» What the task requires:
Write only how many lines of the listing below include the string "party".

» Source material:
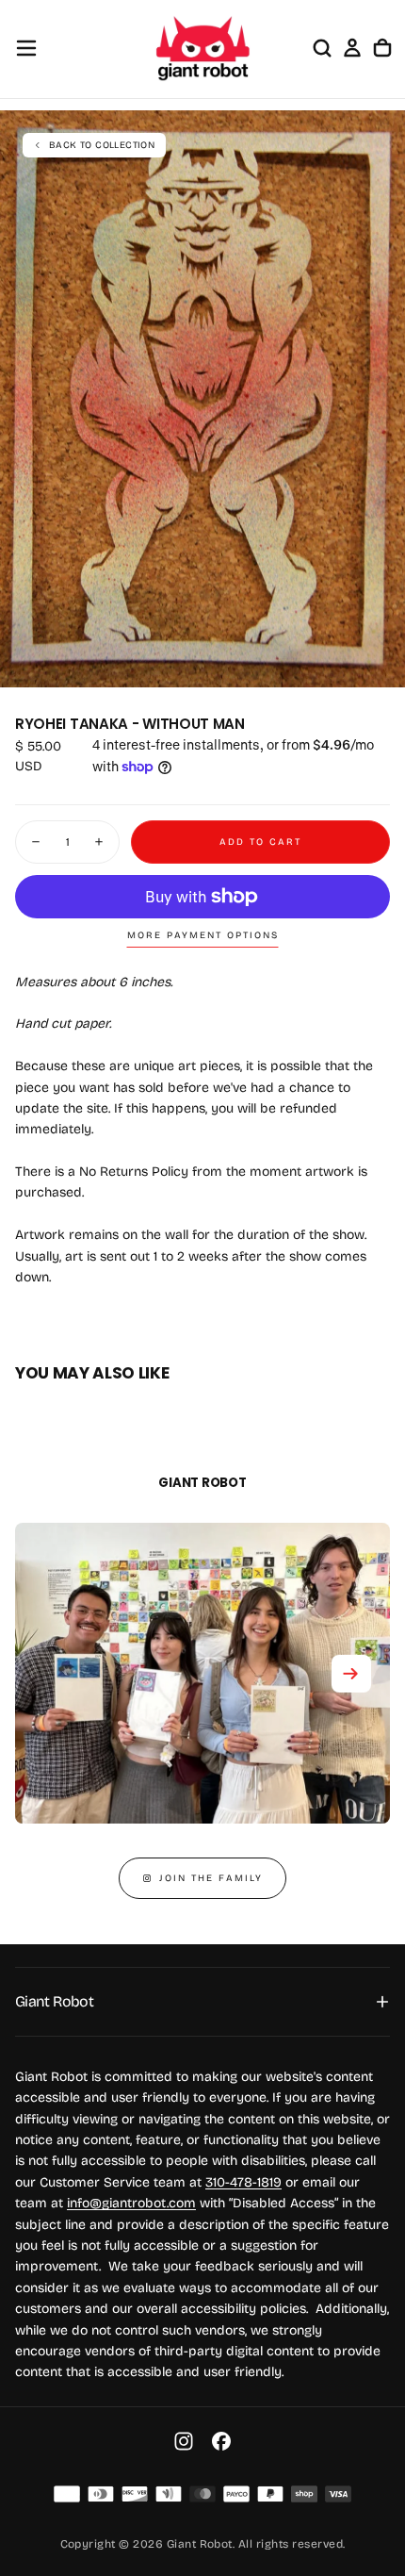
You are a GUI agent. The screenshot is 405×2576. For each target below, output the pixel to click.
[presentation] (380, 663)
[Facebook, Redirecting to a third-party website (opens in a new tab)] (221, 2441)
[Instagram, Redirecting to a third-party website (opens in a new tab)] (183, 2441)
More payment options (203, 935)
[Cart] (382, 48)
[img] (67, 2494)
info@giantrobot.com (131, 2203)
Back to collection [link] (101, 145)
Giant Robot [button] (54, 2001)
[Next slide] (351, 1674)
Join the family (211, 1878)
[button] (26, 48)
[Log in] (352, 48)
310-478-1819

» Solved exercise:
2